**WHAT THE EXERCISE ASKS**
Quote in full, word for word, the text below on the court ruling about an EEOC trial lawyer and privileged emails.

* BEGIN SELECTED TEXT *

A federal court held that an EEOC trial lawyer violated her obligations under FRCP 26(b)(5)(B)—the inadvertent-disclosure rule—when she reviewed putatively privileged emails involving an in-house lawyer at George Washington University. The ruling came even though the lawyer did not receive the privileged information through an inadvertent document production by GW. Rather her client sent the emails without GW’s authorization or knowledge. EEOC v. The George Washington Univ., 2020 WL 6504573 (D.D.C. Nov. 5, 2020). You may read the decision here.
The G-Dub Athletic Department
The now-former GW Athletic Director, Patrick Nero, had among his former staff Sara Williams and Michael Aresco. Williams believed that Nero and GW discriminated against her by, in part, paying her a smaller salary that Aresco. The EEOC filed suit in September 2017. Nero resigned as Athletic Director in December 2017, though reportedly not because of the lawsuit. He also received a $1.3M severance.
Sequence of Events
While Williams was still employed and the lawsuit pending, Williams took emails between her and GWU in-house counsel—relating to routine business matters, not the lawsuit—and provided them to the EEOC. Neither GW personnel nor its counsel knew about or authorized this transmission.
During some other discovery-related squabbles, GW asked the EEOC to confirm that it had produced all documents responsive to its discovery requests. The EEOC resisted, apparently arguing that the work-product doctrine protected them. Curious.
This discovery issue reached the court, which ordered the EEOC to produce the work-related emails that Williams transmitted to EEOC lawyers. The emails that the EEOC produced included two email chains that involved GW’s in-house counsel.

* END SELECTED TEXT *
* BEGIN DATASET RECORDS *

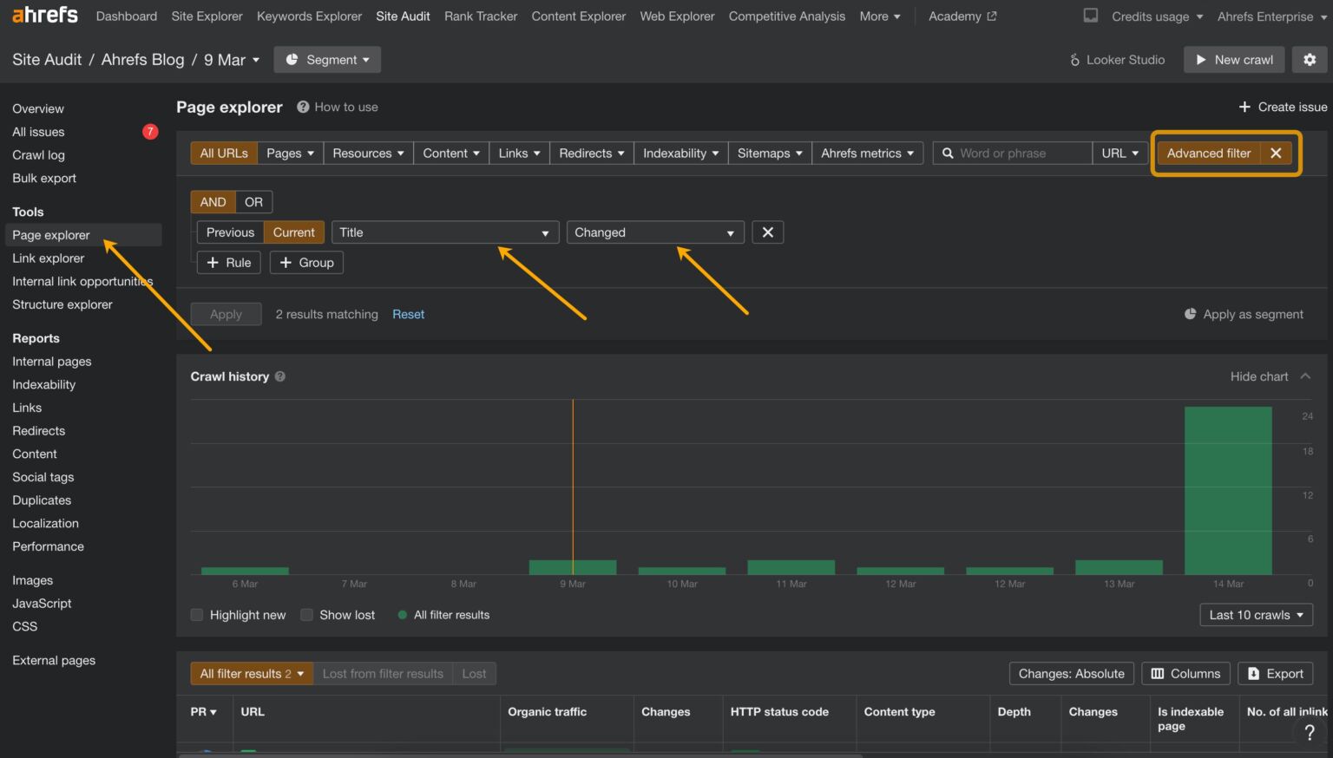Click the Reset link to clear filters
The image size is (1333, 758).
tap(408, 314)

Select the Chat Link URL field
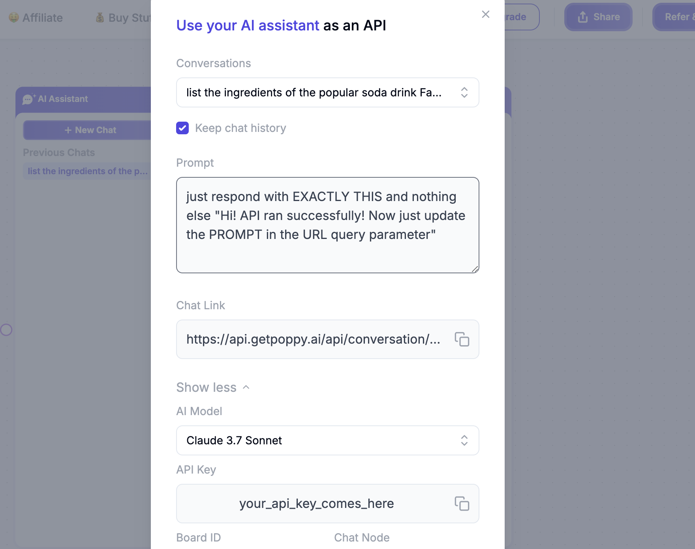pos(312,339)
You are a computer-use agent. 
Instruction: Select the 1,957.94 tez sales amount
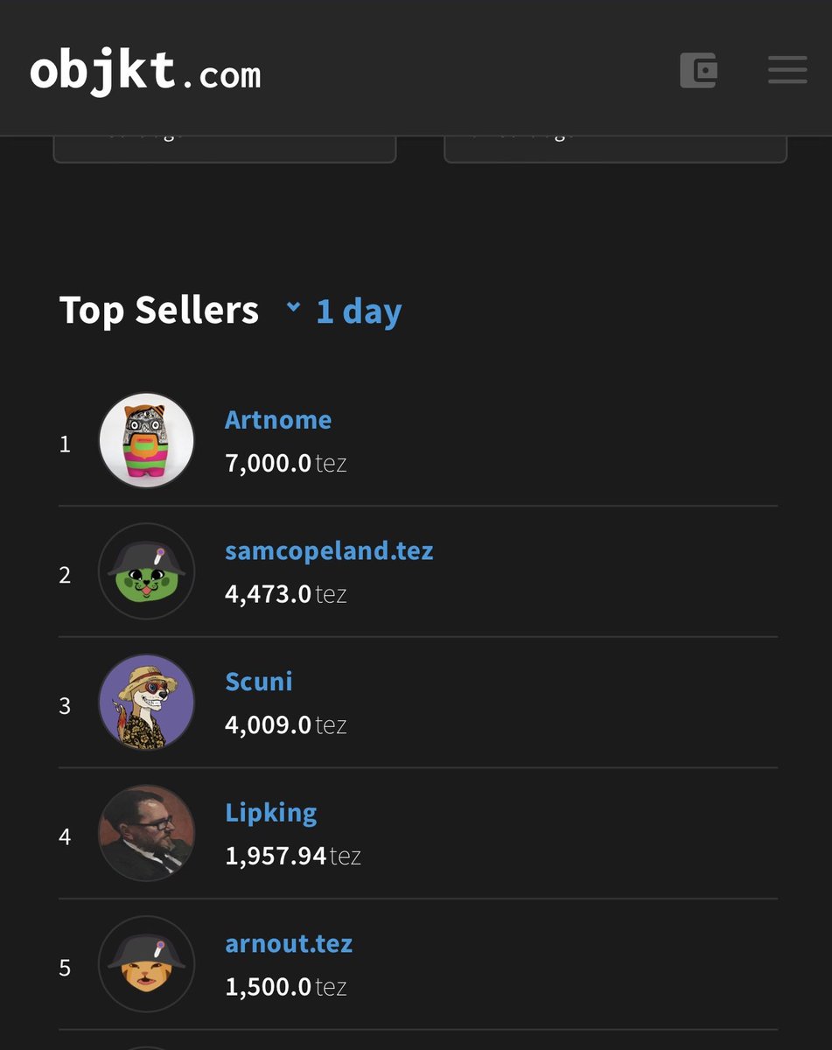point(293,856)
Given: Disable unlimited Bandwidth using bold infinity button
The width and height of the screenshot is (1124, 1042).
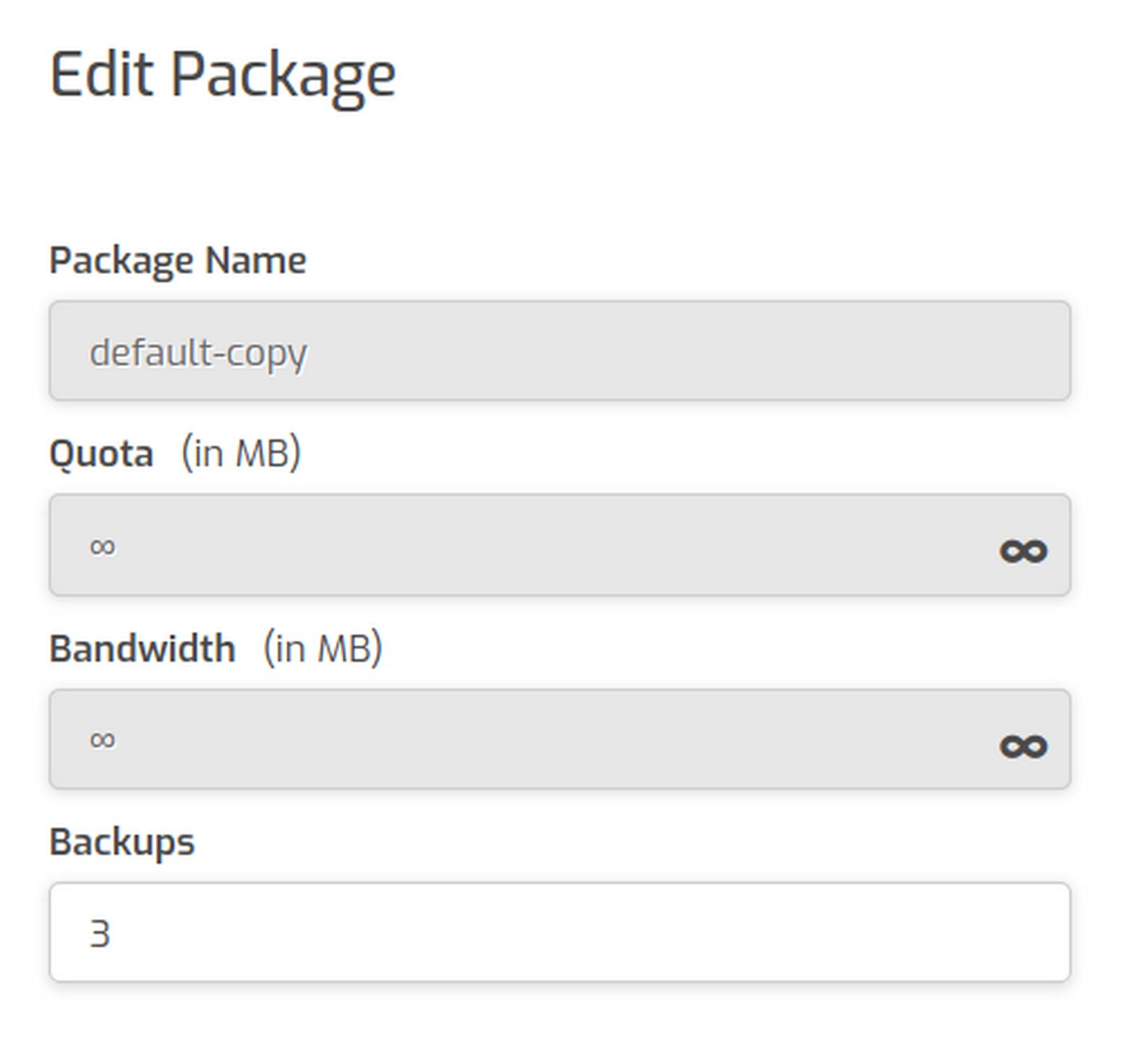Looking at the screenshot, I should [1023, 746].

* END DATASET RECORDS *
* BEGIN DATASET RECORDS *

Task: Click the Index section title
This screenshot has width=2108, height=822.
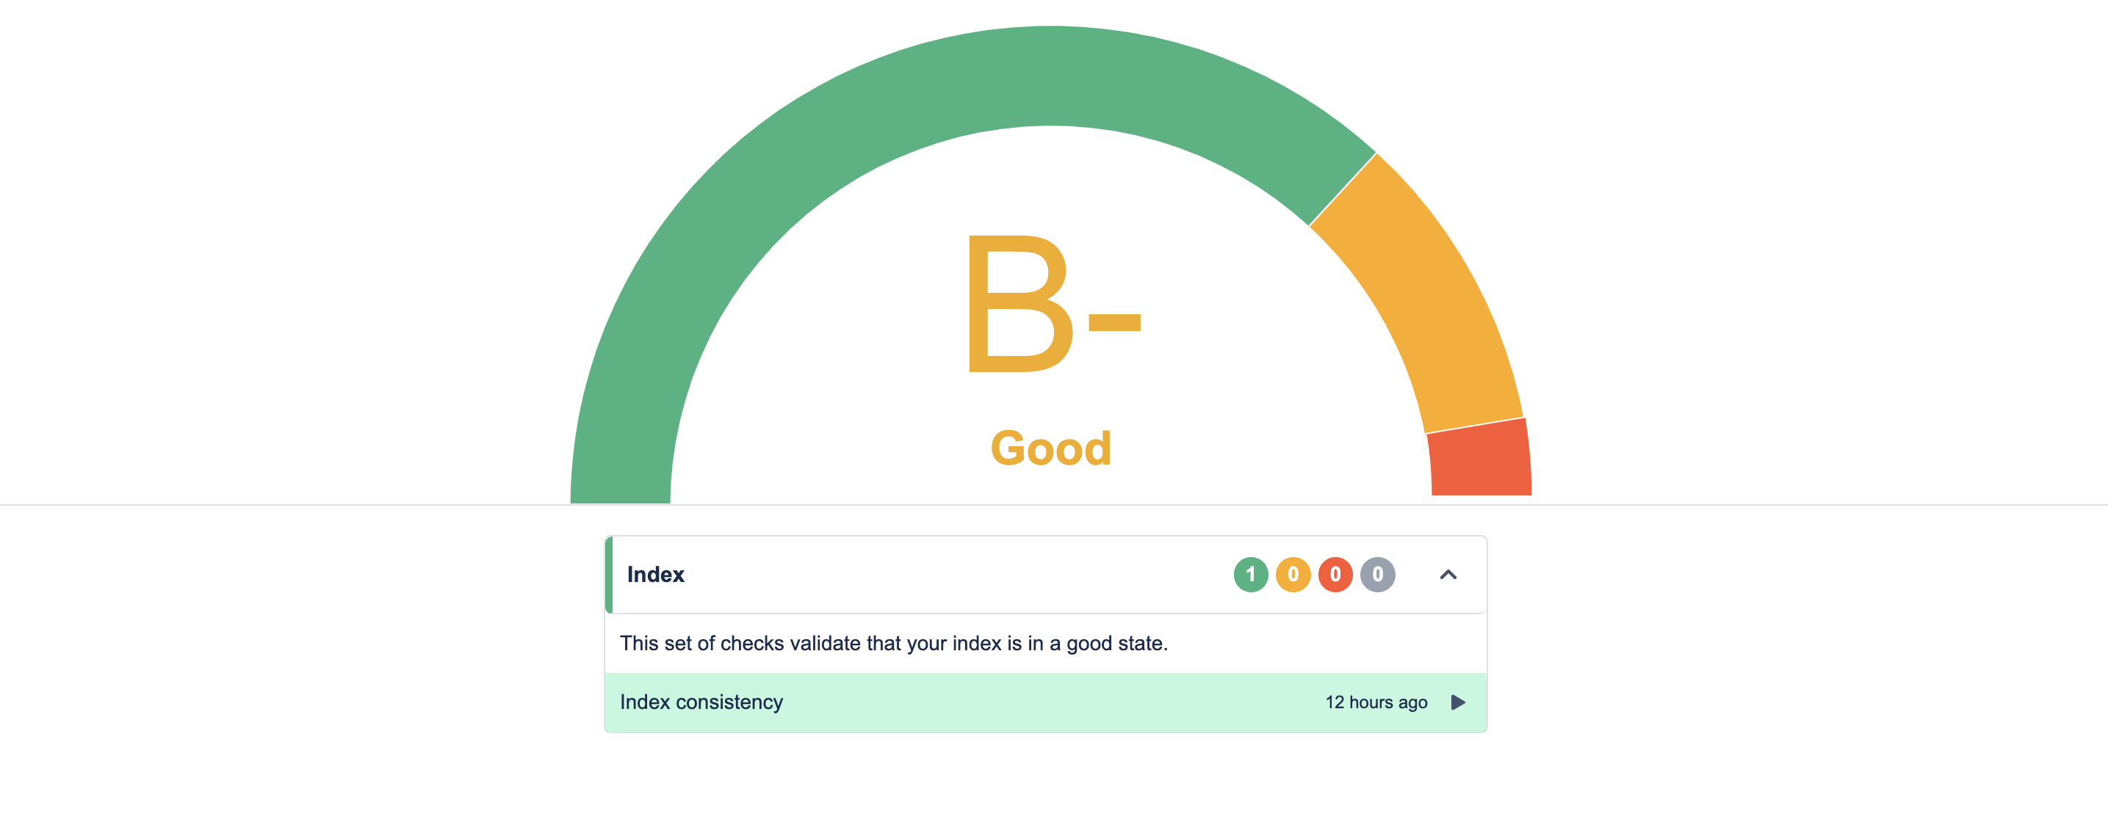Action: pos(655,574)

* END DATASET RECORDS *

**SOLUTION**
A federal court held that an EEOC trial lawyer violated her obligations under FRCP 26(b)(5)(B)—the inadvertent-disclosure rule—when she reviewed putatively privileged emails involving an in-house lawyer at George Washington University. The ruling came even though the lawyer did not receive the privileged information through an inadvertent document production by GW. Rather her client sent the emails without GW’s authorization or knowledge. EEOC v. The George Washington Univ., 2020 WL 6504573 (D.D.C. Nov. 5, 2020). You may read the decision here.
The G-Dub Athletic Department
The now-former GW Athletic Director, Patrick Nero, had among his former staff Sara Williams and Michael Aresco. Williams believed that Nero and GW discriminated against her by, in part, paying her a smaller salary that Aresco. The EEOC filed suit in September 2017. Nero resigned as Athletic Director in December 2017, though reportedly not because of the lawsuit. He also received a $1.3M severance.
Sequence of Events
While Williams was still employed and the lawsuit pending, Williams took emails between her and GWU in-house counsel—relating to routine business matters, not the lawsuit—and provided them to the EEOC. Neither GW personnel nor its counsel knew about or authorized this transmission.
During some other discovery-related squabbles, GW asked the EEOC to confirm that it had produced all documents responsive to its discovery requests. The EEOC resisted, apparently arguing that the work-product doctrine protected them. Curious.
This discovery issue reached the court, which ordered the EEOC to produce the work-related emails that Williams transmitted to EEOC lawyers. The emails that the EEOC produced included two email chains that involved GW’s in-house counsel.